Araştırmanın baş yazarı, Glasgow Üniversitesi’nden Prof. Jill Pell, “Ağrı ne kadar yaygınsa yüksek tansiyon riski o kadar artıyor. Kronik ağrının depresyonu tetiklemesi de bu ilişkiyi güçlendiriyor” dedi.
YAYGIN AĞRI VE DEPRESYON RİSKİ BİRLİKTE ARTIYOR
Hipertansiyon, damar duvarlarına uygulanan basıncın yükselmesiyle oluşuyor ve kalp krizi ile felcin en önemli nedenleri arasında yer alıyor. ABD’de yetişkinlerin neredeyse yarısı yüksek tansiyonla mücadele ediyor.
Araştırmada, katılımcıların hangi bölgelerde ağrı yaşadığı, bu ağrıların süresi, depresyon belirtileri ve kan tahlilleri detaylı şekilde değerlendirildi. Sonuçlara göre:
- Katılımcıların yaklaşık %10’u takip sürecinde yüksek tansiyon geliştirdi.
- Kronik yaygın ağrı yaşayanlarda risk %75 arttı.
- Tek bölgede kronik ağrı %20, kısa süreli ağrı ise %10 daha yüksek riskle ilişkilendirildi.
- Kronik karın ağrısı %43,
- Kronik baş ağrısı %22,
- Kronik boyun/omuz ağrısı %19,
- Kronik kalça ağrısı %17,
- Kronik bel ağrısı %16 daha yüksek hipertansiyon riskiyle bağlantılı bulundu.

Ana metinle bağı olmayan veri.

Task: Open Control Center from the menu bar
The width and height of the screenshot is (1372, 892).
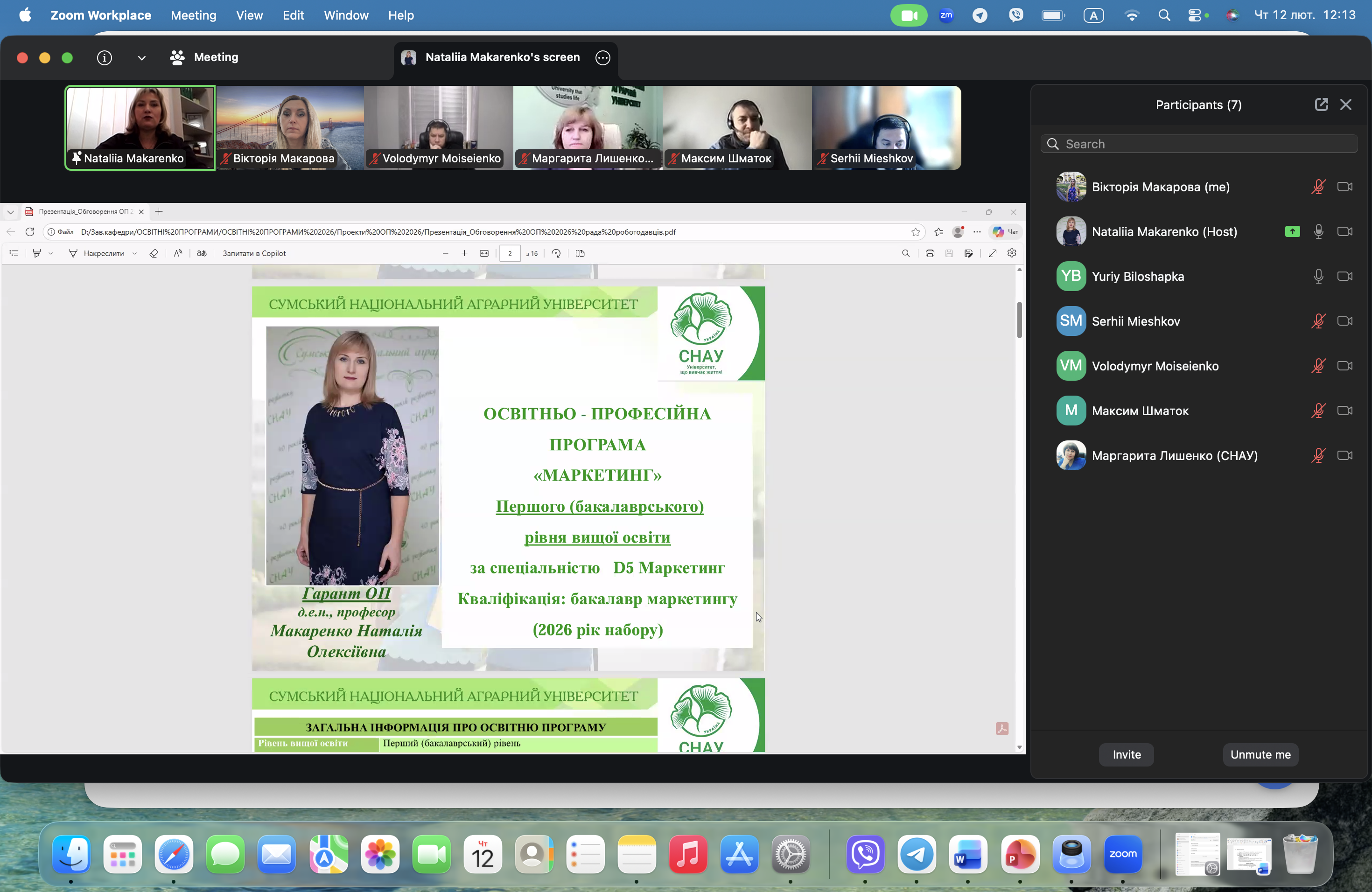Action: [1195, 15]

- Depresyon ve inflamasyon ise ağrı–tansiyon ilişkisinin yaklaşık %12’sini açıklıyor.
UZMANLAR: “AĞRISI OLANLARDA TANSİYON DAHA YAKINDAN İZLENMELİ”
AHA tansiyon kılavuzunun başkanı Prof. Daniel W. Jones, “Kronik ağrı ile hipertansiyon arasındaki ilişki uzun süredir bilinmiyordu. Bu çalışma, ağrı bölgeleri arttıkça tansiyon riskinin de arttığını gösteriyor” dedi.
Jones ayrıca ağrı tedavisinde kullanılan bazı ilaçların, özellikle NSAİD grubunun (ibuprofen gibi), tansiyonu yükseltebildiğine dikkat çekti: “Kronik ağrı mutlaka tansiyon yönetimiyle birlikte ele alınmalı.”
Araştırma, İngiltere merkezli UK Biobank verileri kullanılarak yapıldı ve 206 binden fazla yetişkin incelendi. Katılımcıların çoğu 40–69 yaş aralığında, beyaz ve İngiliz kökenliydi. Bu nedenle sonuçların tüm etnik gruplara genellenmesinin sınırlı olabileceği belirtildi.